▶ [The records]
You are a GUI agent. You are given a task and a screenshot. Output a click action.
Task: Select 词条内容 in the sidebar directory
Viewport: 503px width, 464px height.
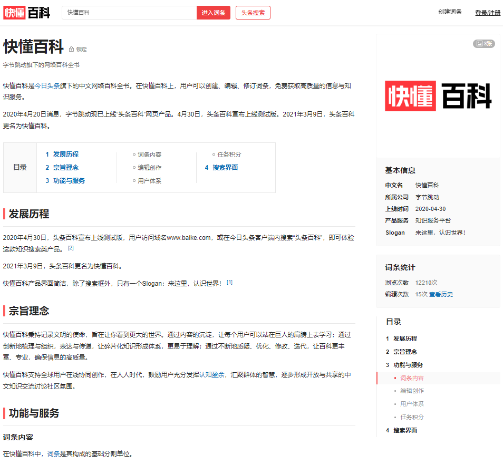point(412,378)
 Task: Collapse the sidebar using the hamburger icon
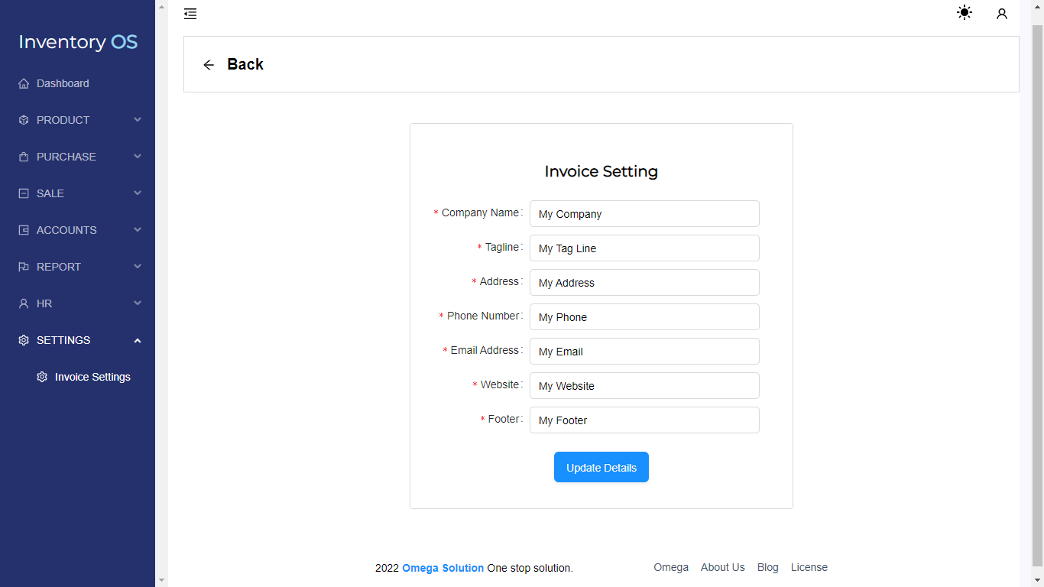tap(190, 13)
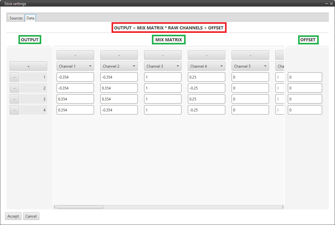Remove the Channel 1 column with minus button
335x225 pixels.
[x=75, y=55]
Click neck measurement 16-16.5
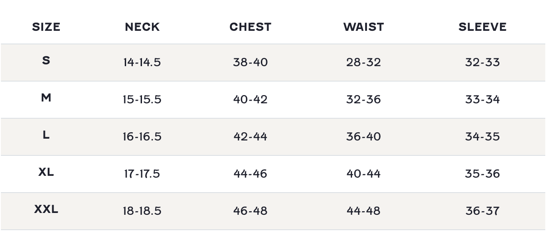The height and width of the screenshot is (232, 548). point(142,137)
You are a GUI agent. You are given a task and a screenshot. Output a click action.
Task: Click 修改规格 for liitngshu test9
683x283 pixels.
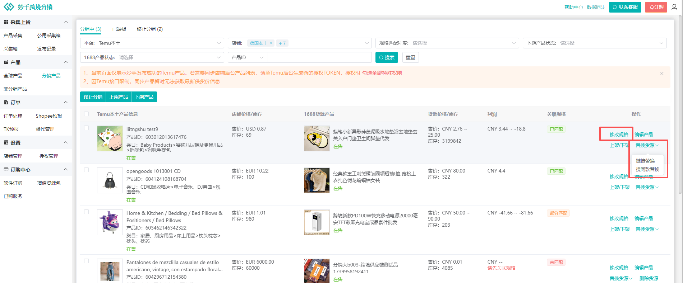619,135
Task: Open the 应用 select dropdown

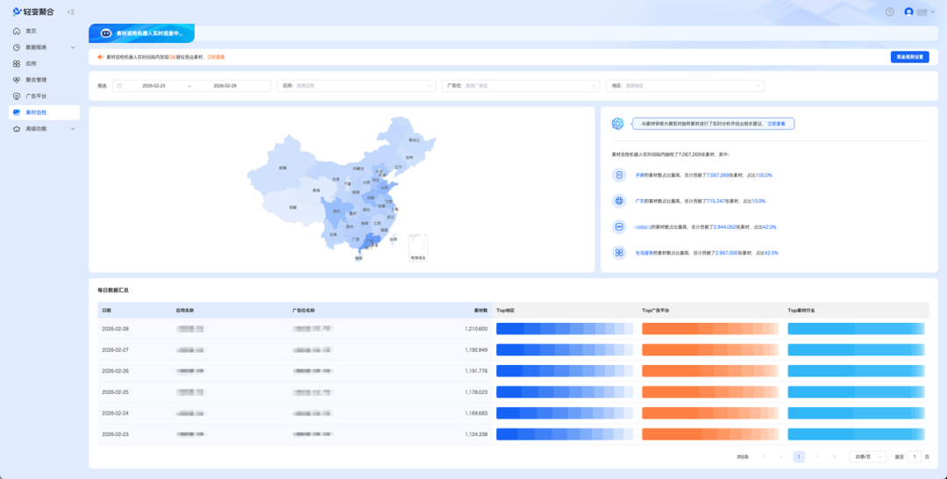Action: tap(356, 86)
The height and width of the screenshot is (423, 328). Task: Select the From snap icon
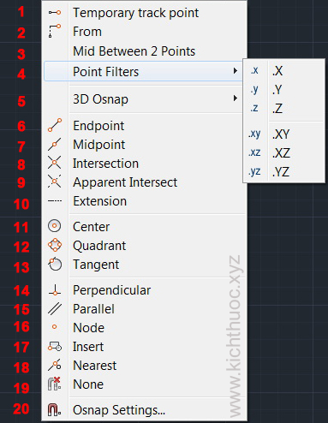click(55, 31)
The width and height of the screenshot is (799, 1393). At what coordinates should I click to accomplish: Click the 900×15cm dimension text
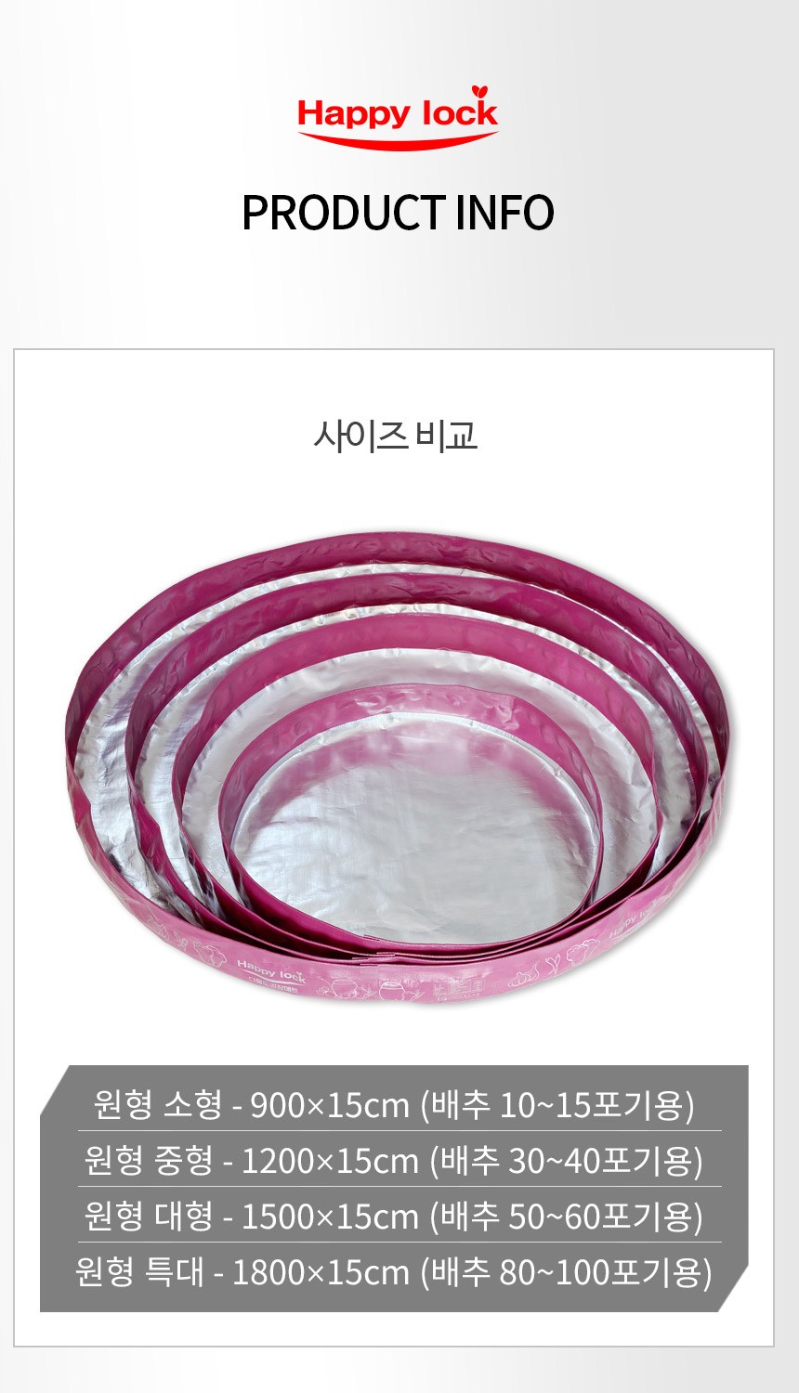[330, 1105]
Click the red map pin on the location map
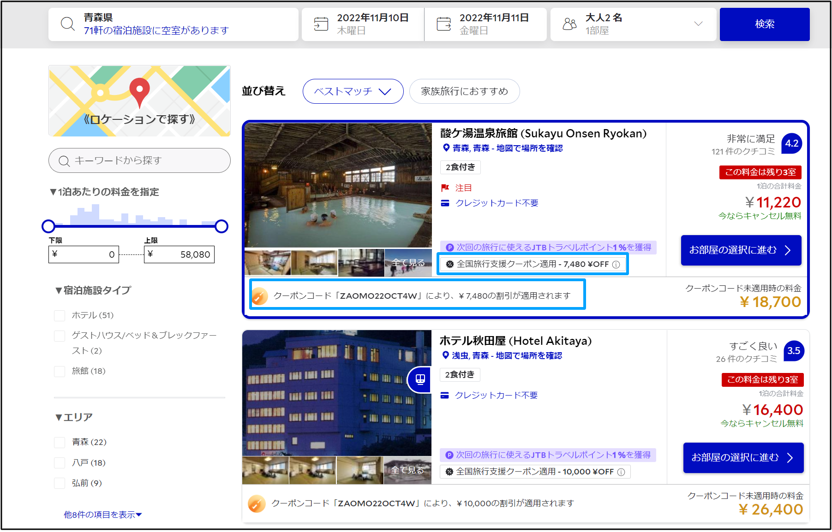Viewport: 832px width, 532px height. point(139,91)
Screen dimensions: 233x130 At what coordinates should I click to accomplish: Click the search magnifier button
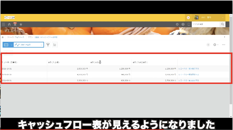[x=223, y=25]
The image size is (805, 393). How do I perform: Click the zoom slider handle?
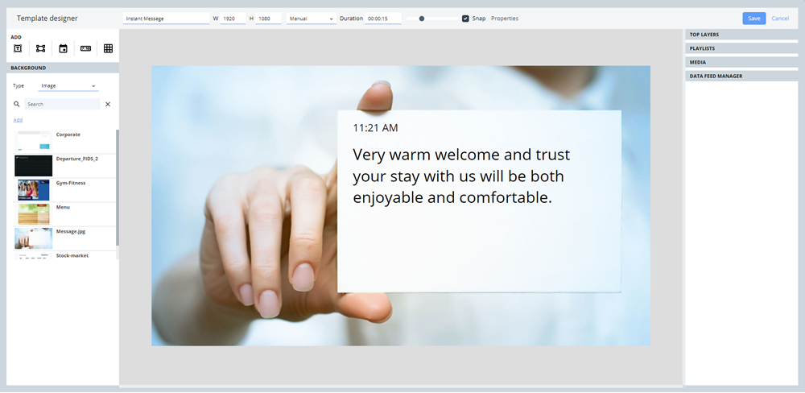tap(422, 18)
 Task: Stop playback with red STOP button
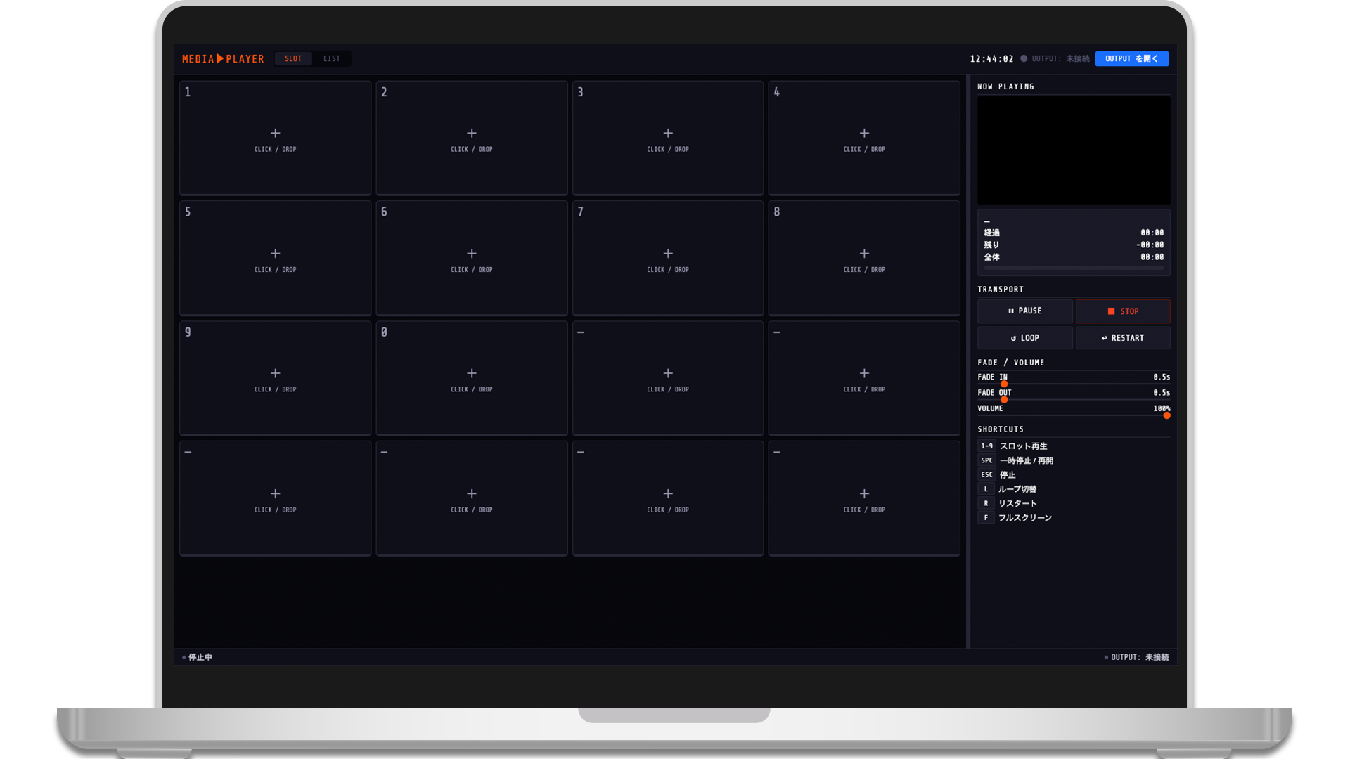1123,311
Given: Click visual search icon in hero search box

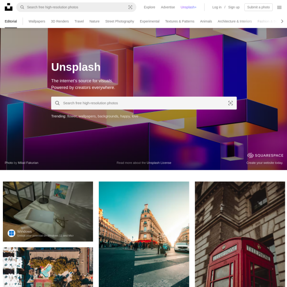Looking at the screenshot, I should click(x=230, y=103).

▶ [To do] Find the line containing "The width and" and copy it and each line after it through the end of the material, exactly, with no pictures.

▶ [Solved problem]
The width and height of the screenshot is (799, 1393). At what coordinates should I click to accomplish: Click the 900×15cm dimension text
[330, 1105]
Click the red map pin on the location map
Viewport: 832px width, 532px height. point(139,91)
Screen dimensions: 233x130 At what coordinates should I click to accomplish: Click the search magnifier button
[x=223, y=25]
The image size is (805, 393). How do I perform: Click the zoom slider handle?
tap(422, 18)
 Task: Stop playback with red STOP button
1123,311
Given: Click visual search icon in hero search box

Looking at the screenshot, I should click(x=230, y=103).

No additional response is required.